• Folge 361 (90 Min.)
    Abendstimmung im Ytre-Hvaler-Nationalpark. – Bild: WDR/​Antje Wunsch-Baumgarten
    Abendstimmung im Ytre-Hvaler-Nationalpark.
    Urlaub rund um Norwegens wichtigster Wasserstraße! André Gatzke beginnt seine Reise an der Mündung des Oslofjords in die Nordsee, fährt zu traumhaften, kleinen Inseln und erlebt zugleich die hochmoderne, norwegische Kultur, die untrennbar mit der Naturliebe dieser Nation verbunden ist. Im idyllischen Ferienort Åsgårdstrand besucht er das Sommerhaus des berühmtesten, norwegischen Malers Edvard Munch, dem in Oslo ein gigantisches Museum gewidmet ist. In der ältesten Stadt Norwegens, in Tønsberg, erlebt André Gatzke ein Wikingerfestival und macht eine aufregende Wanderung durch eine 40 Meter hohe Schlucht in der Nähe der Stadt Drammen. Urlaub in den Schären des Oslofjordes Der Ytre Hvaler Nationalpark, gegründet 2009, umfasst vier Vogelschutzgebiete. Über 90 Prozent des Schutzgebietes liegt allerdings unter Wasser, wo es viele Kaltwasserkorallenriffe gibt. Die kleine Insel Nordre Sandøy hat ein großes Wegenetz, um spazieren zu gehen oder mit dem Fahrrad zu fahren. In die belebten Altstadt Fredrikstad ist alles auf Freizeitvergnügen angelegt. Ein besonderer Spaß, nicht nur bei Regentagen, ist das Modelleisenbahnmuseum. Lebendige Wikinger Die Vorfahren der Norweger, die auf der Grenze zwischen alter Naturreligion und Christentum ihre Blütezeit hatten, sind bis heute ein wichtiger Teil der norwegischen Identität. Das merkt man auf dem Wikingerfest in Tønsberg, zu dem Norweger im August aus allem Landesteilen anreisen, um dort mitzuwirken. Auch im Freiluftmuseum in Borre wird das Wikingerleben durch Laiendarsteller immer wieder lebendig. Die großartigen Wikingerschiffe werden seit langem geborgen, intensiv erforscht und sogar nachgebaut. Der norwegische Schiffsbau Auf der Halbinsel Isegran wird das ehemalige Segelschulschiff Najaden aufwendig restauriert.

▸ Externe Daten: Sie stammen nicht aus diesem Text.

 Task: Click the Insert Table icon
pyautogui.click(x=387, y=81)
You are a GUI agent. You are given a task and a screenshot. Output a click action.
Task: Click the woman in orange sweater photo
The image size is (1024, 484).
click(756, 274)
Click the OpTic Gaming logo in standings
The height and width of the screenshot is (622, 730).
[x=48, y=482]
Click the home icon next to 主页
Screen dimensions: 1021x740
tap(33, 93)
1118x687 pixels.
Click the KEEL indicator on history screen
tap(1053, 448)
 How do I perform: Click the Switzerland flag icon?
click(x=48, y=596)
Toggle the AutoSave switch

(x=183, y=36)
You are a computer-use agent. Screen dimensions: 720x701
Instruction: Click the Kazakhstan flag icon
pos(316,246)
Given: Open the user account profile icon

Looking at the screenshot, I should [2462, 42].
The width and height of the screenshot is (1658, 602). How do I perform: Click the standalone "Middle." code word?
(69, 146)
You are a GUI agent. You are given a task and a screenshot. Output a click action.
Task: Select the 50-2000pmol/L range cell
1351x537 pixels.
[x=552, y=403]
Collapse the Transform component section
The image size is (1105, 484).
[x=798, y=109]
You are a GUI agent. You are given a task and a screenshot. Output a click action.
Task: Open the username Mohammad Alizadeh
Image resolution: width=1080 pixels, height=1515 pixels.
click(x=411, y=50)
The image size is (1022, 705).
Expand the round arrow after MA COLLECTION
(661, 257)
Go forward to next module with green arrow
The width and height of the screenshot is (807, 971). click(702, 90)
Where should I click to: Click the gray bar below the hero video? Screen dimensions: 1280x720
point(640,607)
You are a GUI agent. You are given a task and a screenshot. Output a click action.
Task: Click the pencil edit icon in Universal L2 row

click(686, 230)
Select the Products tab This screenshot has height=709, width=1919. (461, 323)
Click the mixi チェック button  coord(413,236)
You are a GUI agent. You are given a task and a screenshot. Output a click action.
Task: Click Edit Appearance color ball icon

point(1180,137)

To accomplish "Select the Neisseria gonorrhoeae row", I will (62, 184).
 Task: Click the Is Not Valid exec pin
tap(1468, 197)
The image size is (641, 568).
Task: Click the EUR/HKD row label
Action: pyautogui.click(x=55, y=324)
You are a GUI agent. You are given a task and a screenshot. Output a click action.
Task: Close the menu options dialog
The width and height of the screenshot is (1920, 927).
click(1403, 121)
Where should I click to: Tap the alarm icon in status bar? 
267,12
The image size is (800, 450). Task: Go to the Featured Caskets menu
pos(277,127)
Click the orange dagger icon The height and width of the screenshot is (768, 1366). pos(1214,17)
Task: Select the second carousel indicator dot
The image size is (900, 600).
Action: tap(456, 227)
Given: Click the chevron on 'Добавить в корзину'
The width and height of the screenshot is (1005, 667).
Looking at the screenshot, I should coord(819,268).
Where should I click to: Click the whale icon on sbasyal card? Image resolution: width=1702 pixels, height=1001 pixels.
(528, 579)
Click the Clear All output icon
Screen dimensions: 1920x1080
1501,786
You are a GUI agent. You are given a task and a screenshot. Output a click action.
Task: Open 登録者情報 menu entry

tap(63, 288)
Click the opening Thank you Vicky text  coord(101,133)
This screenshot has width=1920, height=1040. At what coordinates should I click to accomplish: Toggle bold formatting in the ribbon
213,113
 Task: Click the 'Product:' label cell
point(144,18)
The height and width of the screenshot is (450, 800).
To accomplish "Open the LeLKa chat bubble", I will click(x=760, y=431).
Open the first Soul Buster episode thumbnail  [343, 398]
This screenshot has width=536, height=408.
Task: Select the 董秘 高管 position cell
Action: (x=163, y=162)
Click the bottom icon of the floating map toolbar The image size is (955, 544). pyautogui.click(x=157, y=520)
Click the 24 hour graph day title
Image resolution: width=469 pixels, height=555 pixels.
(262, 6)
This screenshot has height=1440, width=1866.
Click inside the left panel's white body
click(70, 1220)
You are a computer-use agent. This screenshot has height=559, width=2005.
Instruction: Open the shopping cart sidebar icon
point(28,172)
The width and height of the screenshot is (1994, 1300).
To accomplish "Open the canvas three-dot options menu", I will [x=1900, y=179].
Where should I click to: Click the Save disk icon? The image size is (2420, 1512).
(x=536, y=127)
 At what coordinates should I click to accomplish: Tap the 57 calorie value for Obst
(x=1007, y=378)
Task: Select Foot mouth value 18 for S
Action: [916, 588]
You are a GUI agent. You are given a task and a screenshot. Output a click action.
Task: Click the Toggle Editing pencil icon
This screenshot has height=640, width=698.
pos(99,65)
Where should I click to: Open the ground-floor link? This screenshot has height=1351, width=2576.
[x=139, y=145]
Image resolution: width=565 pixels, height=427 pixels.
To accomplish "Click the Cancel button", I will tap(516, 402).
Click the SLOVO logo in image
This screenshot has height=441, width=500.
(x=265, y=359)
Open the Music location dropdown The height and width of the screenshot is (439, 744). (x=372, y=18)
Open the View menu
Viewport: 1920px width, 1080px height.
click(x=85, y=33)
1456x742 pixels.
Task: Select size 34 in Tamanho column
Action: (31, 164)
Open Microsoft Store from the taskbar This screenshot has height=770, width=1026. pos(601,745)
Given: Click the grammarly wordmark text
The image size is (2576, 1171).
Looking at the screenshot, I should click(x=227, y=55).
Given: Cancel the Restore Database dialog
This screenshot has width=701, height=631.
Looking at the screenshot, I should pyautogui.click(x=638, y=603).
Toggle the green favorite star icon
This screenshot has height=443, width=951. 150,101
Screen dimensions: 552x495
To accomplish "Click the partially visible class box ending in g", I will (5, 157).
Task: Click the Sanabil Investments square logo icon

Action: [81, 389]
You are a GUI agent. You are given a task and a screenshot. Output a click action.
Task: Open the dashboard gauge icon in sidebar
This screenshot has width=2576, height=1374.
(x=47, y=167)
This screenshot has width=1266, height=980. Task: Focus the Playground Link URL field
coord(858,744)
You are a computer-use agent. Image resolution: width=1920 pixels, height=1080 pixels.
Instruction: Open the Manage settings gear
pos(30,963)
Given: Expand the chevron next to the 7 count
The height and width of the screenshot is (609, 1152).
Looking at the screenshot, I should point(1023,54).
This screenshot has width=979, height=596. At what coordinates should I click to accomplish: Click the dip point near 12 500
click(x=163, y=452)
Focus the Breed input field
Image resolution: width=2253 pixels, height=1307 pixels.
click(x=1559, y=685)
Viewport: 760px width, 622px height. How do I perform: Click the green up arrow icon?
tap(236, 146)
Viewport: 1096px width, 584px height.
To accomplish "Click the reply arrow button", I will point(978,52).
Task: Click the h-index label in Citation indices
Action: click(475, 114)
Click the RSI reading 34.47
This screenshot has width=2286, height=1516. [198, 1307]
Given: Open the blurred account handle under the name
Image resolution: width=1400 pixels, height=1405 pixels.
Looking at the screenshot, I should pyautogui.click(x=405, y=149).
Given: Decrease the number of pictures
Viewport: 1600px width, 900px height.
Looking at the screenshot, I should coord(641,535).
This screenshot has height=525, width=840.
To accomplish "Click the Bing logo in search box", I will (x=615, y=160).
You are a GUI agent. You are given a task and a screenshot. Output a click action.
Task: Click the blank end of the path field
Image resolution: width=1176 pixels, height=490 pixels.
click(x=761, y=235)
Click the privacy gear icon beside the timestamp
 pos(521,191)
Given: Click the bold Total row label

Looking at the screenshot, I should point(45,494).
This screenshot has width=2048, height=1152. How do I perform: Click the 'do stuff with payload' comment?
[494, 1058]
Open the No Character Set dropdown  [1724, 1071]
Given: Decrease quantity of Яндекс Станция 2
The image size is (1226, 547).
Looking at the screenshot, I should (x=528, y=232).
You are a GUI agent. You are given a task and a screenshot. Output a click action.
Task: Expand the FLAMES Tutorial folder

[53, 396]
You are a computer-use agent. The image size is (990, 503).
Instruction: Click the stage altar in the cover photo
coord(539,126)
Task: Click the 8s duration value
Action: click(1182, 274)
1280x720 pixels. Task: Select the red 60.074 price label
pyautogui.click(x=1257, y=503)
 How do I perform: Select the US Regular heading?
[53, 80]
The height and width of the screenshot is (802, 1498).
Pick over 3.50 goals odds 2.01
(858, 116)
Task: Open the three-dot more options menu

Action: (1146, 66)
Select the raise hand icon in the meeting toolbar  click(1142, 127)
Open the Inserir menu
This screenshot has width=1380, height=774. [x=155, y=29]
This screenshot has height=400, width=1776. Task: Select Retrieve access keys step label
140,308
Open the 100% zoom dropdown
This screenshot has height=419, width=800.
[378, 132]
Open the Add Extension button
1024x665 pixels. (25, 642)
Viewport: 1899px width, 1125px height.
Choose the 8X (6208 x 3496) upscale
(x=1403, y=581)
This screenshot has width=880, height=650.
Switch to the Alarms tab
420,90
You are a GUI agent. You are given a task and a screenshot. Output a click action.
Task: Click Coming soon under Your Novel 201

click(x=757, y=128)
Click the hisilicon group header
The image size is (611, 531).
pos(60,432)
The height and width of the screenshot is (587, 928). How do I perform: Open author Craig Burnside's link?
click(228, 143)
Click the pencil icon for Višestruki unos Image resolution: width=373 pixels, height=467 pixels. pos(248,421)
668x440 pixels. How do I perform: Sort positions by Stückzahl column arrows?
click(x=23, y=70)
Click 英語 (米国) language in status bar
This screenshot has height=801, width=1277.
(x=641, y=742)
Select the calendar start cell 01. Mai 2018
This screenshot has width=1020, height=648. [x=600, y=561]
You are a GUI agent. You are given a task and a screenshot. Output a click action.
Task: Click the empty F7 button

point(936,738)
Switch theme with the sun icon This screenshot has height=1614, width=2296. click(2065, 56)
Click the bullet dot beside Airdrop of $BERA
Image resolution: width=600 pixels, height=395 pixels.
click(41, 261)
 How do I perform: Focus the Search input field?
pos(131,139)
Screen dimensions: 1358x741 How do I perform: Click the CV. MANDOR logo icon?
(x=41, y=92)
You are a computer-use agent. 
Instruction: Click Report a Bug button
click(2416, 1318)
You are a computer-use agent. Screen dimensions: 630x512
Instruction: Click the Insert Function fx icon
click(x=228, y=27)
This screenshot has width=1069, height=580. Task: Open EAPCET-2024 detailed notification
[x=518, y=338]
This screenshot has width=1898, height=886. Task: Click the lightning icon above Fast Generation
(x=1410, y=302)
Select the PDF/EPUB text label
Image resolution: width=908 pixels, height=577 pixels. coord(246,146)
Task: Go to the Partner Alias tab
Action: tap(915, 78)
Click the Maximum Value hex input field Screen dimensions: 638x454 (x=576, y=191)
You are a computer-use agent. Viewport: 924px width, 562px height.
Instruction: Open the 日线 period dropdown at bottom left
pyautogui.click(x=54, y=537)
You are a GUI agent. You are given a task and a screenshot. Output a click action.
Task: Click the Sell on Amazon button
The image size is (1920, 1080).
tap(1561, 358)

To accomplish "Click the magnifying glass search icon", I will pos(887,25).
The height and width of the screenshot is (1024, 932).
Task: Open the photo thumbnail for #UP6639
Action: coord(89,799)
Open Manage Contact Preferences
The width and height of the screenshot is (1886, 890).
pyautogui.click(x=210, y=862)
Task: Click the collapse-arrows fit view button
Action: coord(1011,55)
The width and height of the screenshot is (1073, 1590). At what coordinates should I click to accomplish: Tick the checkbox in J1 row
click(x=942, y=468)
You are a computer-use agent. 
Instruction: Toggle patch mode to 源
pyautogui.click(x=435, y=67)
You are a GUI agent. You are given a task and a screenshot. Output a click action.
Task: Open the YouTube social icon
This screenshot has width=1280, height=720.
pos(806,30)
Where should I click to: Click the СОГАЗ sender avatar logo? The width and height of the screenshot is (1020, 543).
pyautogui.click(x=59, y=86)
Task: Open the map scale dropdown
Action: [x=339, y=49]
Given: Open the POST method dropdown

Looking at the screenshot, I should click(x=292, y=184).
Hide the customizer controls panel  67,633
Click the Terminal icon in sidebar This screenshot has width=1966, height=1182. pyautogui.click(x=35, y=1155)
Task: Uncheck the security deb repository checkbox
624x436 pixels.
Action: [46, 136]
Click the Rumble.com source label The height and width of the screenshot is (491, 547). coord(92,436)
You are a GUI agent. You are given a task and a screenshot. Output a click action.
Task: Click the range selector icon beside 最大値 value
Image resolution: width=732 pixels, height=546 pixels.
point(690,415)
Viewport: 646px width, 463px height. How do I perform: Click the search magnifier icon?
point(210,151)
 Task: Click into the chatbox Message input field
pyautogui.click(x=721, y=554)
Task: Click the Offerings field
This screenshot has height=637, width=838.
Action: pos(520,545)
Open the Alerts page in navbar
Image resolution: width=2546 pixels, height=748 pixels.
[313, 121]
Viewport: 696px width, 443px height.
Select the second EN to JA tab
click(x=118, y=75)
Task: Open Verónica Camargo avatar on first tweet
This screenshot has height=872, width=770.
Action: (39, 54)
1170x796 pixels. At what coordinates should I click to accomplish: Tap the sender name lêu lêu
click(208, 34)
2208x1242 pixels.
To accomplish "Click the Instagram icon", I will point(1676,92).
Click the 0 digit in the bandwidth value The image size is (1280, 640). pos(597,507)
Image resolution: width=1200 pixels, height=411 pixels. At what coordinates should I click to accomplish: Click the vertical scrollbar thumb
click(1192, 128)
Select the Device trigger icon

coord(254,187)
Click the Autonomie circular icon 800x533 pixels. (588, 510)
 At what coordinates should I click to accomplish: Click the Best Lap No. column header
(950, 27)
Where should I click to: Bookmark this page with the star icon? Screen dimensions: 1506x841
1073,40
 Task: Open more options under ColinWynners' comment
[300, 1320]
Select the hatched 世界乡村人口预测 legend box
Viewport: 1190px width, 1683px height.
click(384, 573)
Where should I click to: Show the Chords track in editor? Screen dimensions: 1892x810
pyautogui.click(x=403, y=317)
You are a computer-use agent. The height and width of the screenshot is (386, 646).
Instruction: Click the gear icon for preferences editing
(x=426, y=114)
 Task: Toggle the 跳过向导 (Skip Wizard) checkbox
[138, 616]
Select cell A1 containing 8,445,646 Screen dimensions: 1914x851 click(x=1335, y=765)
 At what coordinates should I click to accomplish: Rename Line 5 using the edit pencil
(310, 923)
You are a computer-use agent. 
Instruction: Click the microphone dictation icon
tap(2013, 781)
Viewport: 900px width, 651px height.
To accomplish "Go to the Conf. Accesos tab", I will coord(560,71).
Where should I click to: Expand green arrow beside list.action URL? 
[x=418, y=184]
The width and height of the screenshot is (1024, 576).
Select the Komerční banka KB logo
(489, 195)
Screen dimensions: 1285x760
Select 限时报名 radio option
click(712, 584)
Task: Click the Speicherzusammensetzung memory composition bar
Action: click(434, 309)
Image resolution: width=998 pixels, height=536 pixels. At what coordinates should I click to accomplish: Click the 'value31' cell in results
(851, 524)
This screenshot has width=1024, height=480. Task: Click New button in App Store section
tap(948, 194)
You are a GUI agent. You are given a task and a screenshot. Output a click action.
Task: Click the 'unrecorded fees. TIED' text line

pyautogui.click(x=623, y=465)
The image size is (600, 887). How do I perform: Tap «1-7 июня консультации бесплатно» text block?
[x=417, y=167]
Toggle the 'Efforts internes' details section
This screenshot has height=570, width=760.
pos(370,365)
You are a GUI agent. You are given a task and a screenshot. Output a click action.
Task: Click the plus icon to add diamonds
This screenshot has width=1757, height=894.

Bis 1938 lernten junge Männer hier für eine Laufbahn in der Handelsmarine. Die Pflege der Schiffsbautradition hat einen hohen Stellenwert in Norwegen. André Gatzke hilft mit auf einer Werft, in der alte Fähren und Handelsschiffe restauriert und wieder fit gemacht werden. Seefahrt und Abenteurersinn hat immer schon Höchstleistungen hervorgebracht. Im Roald-Amundsen-Museum bei Fredrikstad kann man die lebensgefährliche Eroberung des Südpols 1911 durch den Norweger Amundsen nachvollziehen. (Text: WDR)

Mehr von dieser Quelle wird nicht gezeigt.